In one particular implementation scenario, at least two grooves are fixed on the base 21 to fix the distance between the glass disk 24 and the detection wave emission disk 231. When the glass disc 24 is fixedly installed, the bottom of the glass disc 24 is aligned with the plane of the base 21, and then the bottom of the glass disc 24 is moved into the at least two grooves from the two unsealed ends of the at least two grooves until the center connecting line of the glass disc 24 and the detection wave emitting disc 231 is parallel to the plane of the base 21.
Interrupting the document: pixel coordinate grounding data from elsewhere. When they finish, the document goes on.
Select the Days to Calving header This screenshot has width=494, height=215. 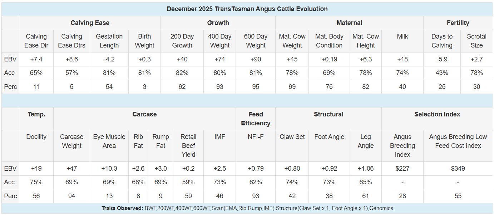pos(442,41)
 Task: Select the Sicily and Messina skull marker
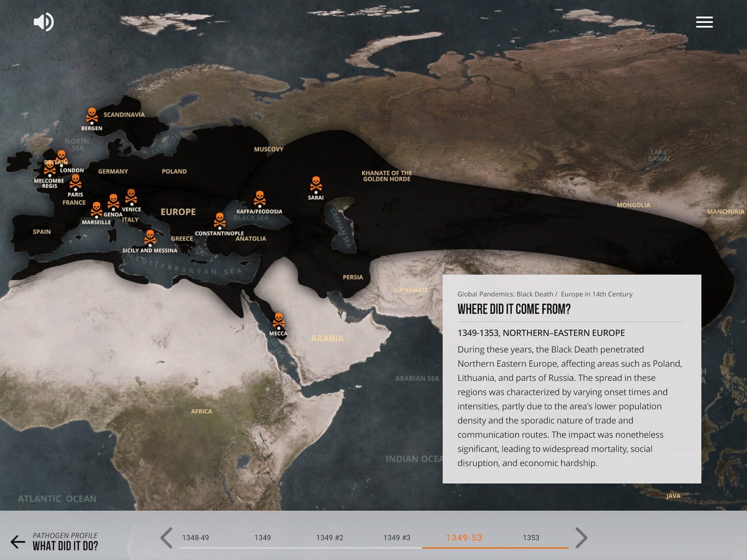point(150,237)
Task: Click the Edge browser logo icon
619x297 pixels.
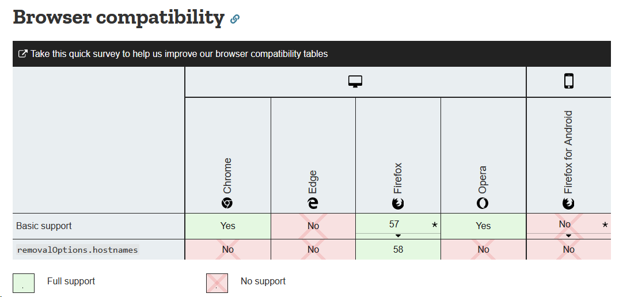Action: click(313, 204)
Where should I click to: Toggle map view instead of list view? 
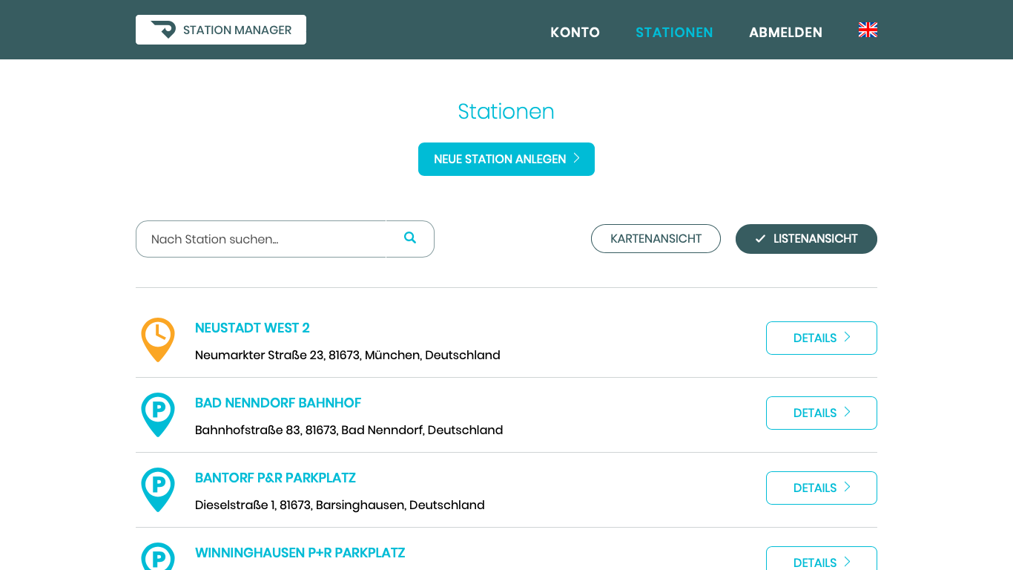pos(656,238)
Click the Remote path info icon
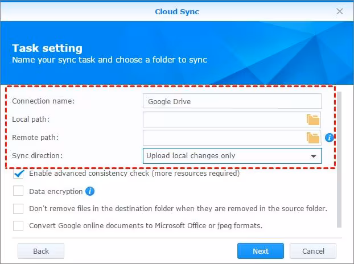Screen dimensions: 354x264 click(x=329, y=138)
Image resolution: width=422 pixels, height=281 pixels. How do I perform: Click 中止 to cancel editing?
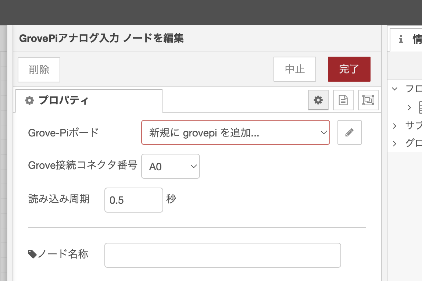pos(294,69)
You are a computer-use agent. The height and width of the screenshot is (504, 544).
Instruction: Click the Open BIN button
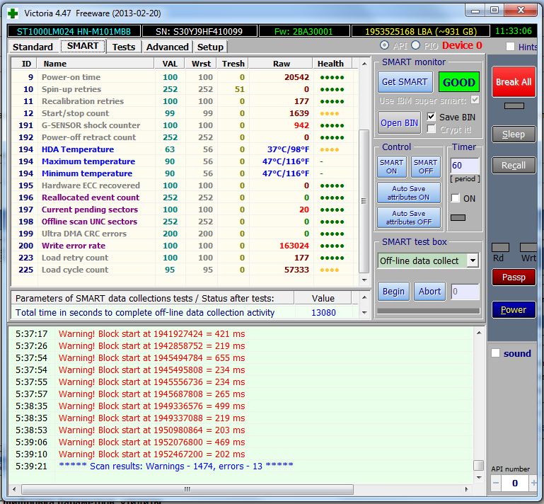[400, 122]
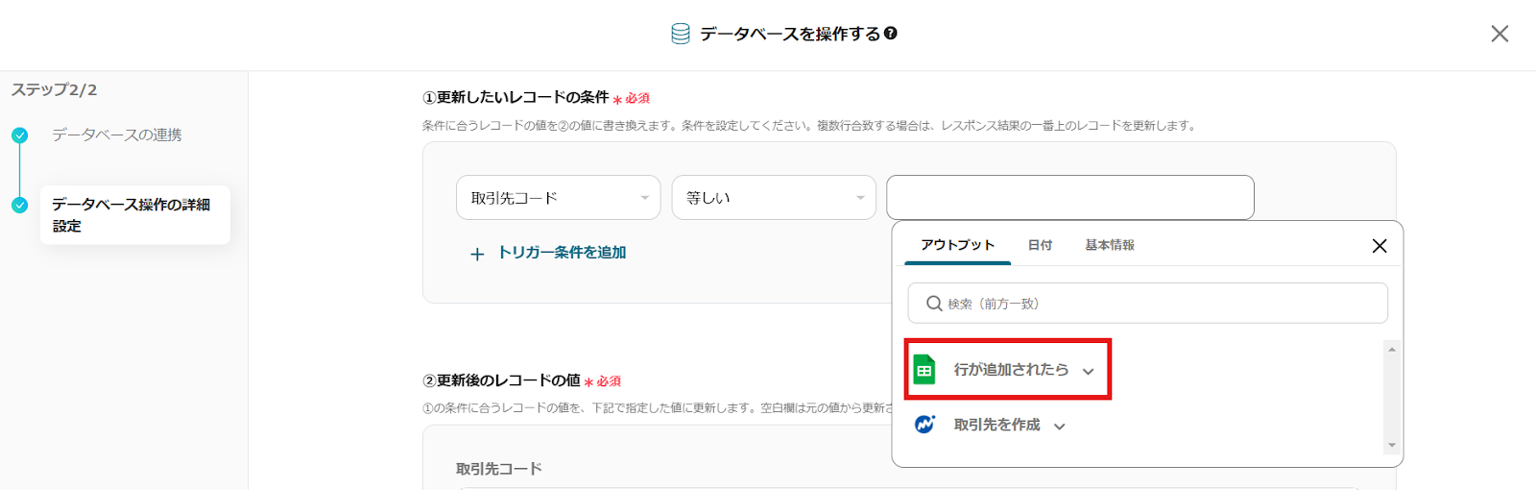Switch to the 基本情報 tab
Viewport: 1536px width, 490px height.
pos(1109,245)
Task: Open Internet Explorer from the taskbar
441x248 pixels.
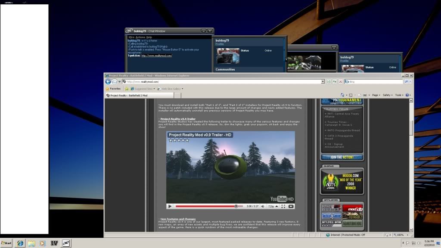Action: [20, 243]
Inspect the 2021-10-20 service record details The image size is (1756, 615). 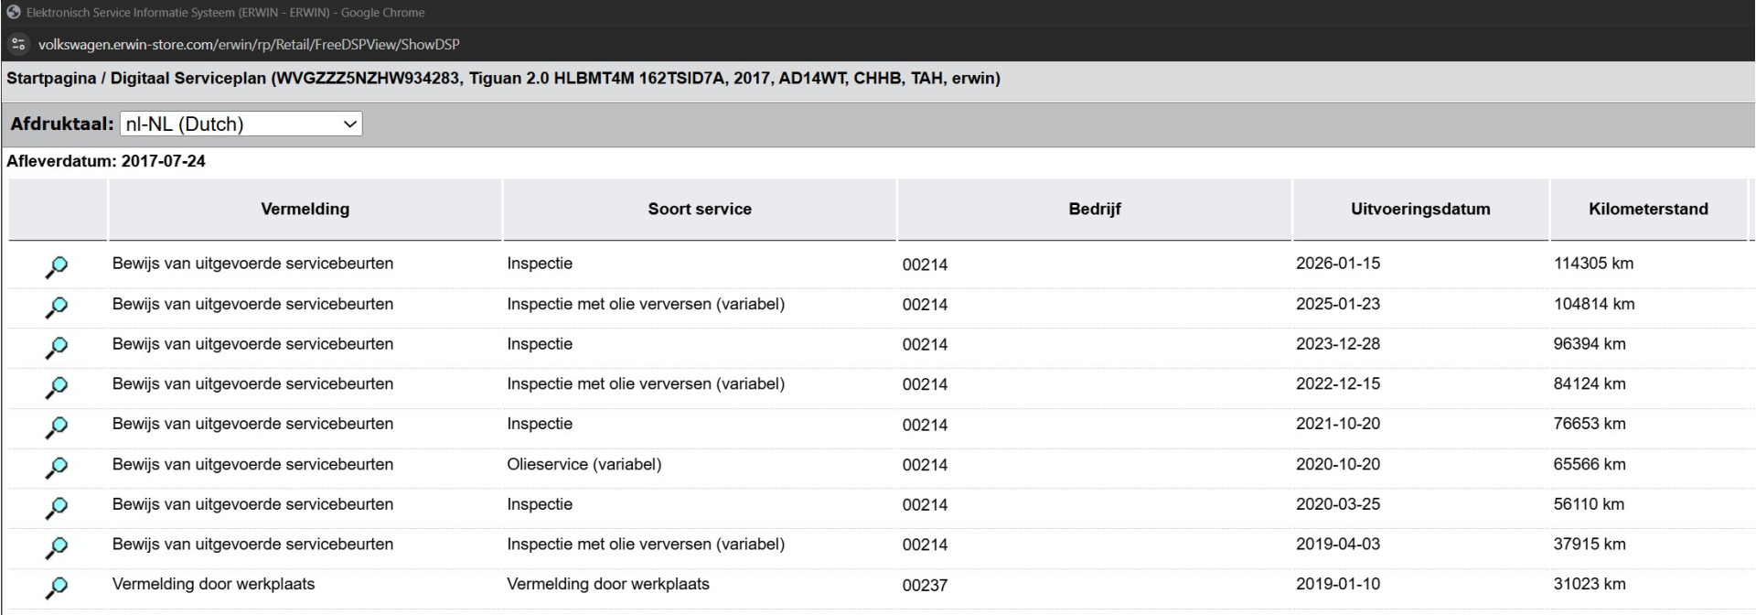pos(56,426)
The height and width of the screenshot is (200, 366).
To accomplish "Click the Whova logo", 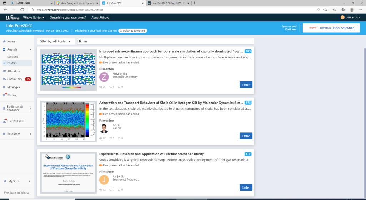I will 12,17.
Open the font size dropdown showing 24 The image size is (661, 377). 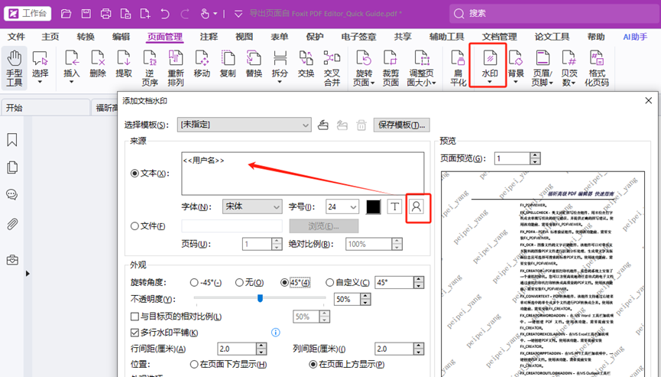pyautogui.click(x=342, y=206)
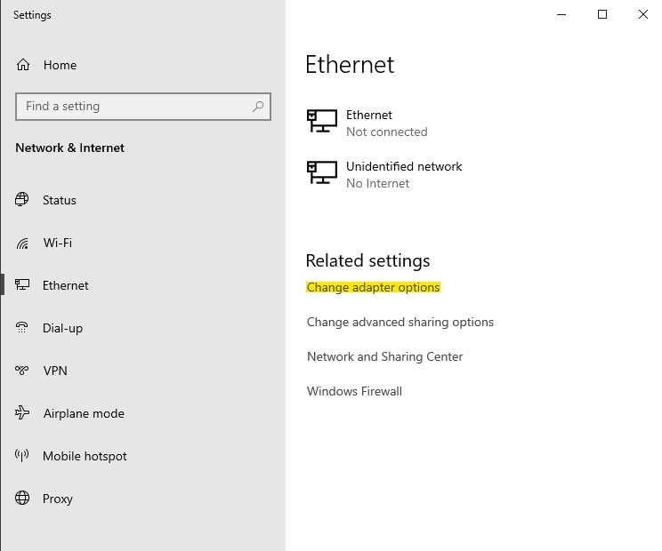Go to the Mobile hotspot page
The height and width of the screenshot is (551, 662).
tap(85, 456)
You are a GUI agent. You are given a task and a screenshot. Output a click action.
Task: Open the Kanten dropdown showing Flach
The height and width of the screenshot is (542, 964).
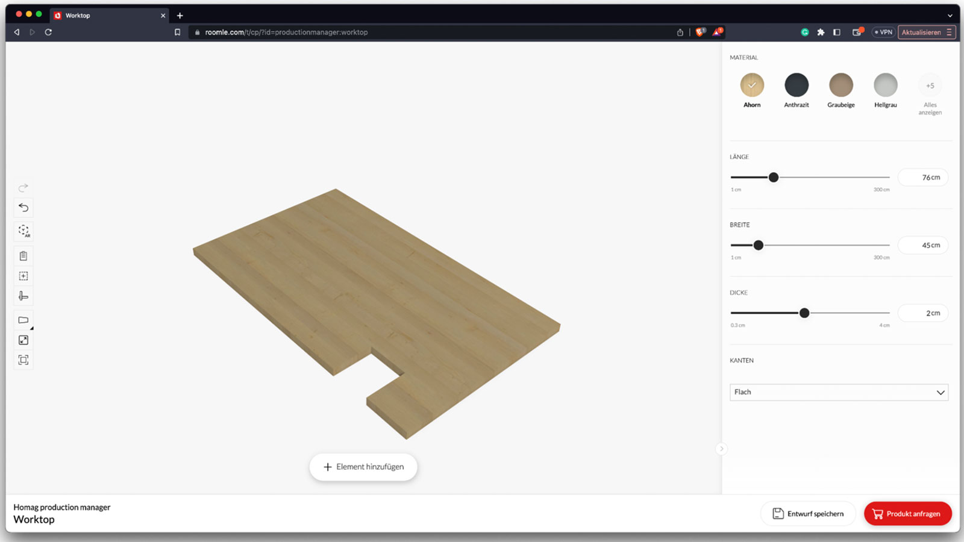click(838, 392)
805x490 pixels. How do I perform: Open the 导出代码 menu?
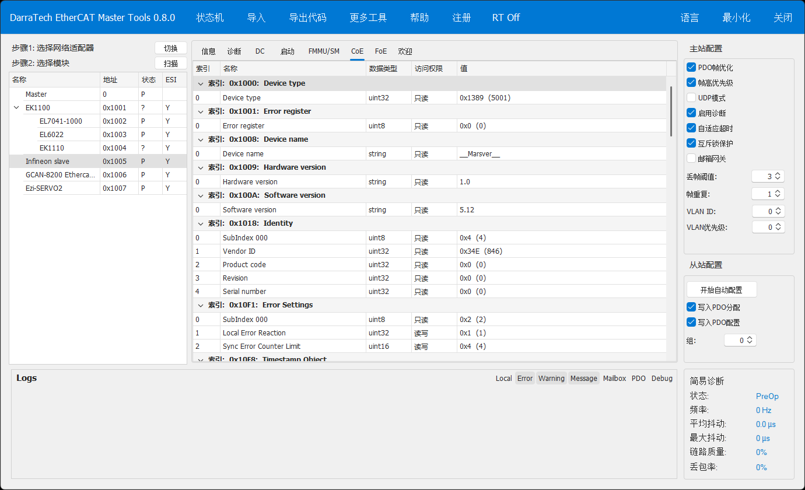coord(307,18)
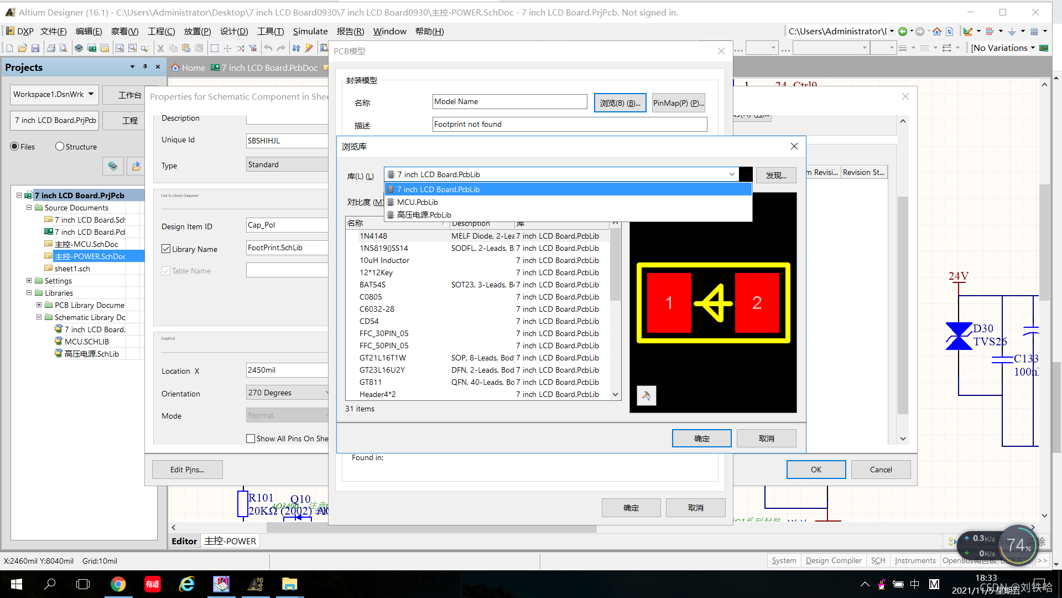Click the 浏览(B) browse icon button
1062x598 pixels.
[x=620, y=102]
In another specific implementation scenario, at least two grooves (not labeled) are fixed on the base 21 near the wall of the trench on one side of the detection wave emission disk 231 to fix the distance between the glass disk 24 and the detection wave emission disk 231. The groove wall (not labeled in the figure) of at least two grooves on the side away from the detection wave-emitting disk 231 is a slide groove wall. When the glass disc 24 is fixedly installed, the glass disc 24 is placed in the grooves, the groove walls of the grooves close to one side of the detection wave emission disc 231 are attached to the groove walls of the grooves, the positions of the groove walls of the grooves far away from one side of the detection wave emission disc 231 are adjusted, the glass disc 24 is clamped on two sides of the grooves, and the glass disc 24 is vertically fixed.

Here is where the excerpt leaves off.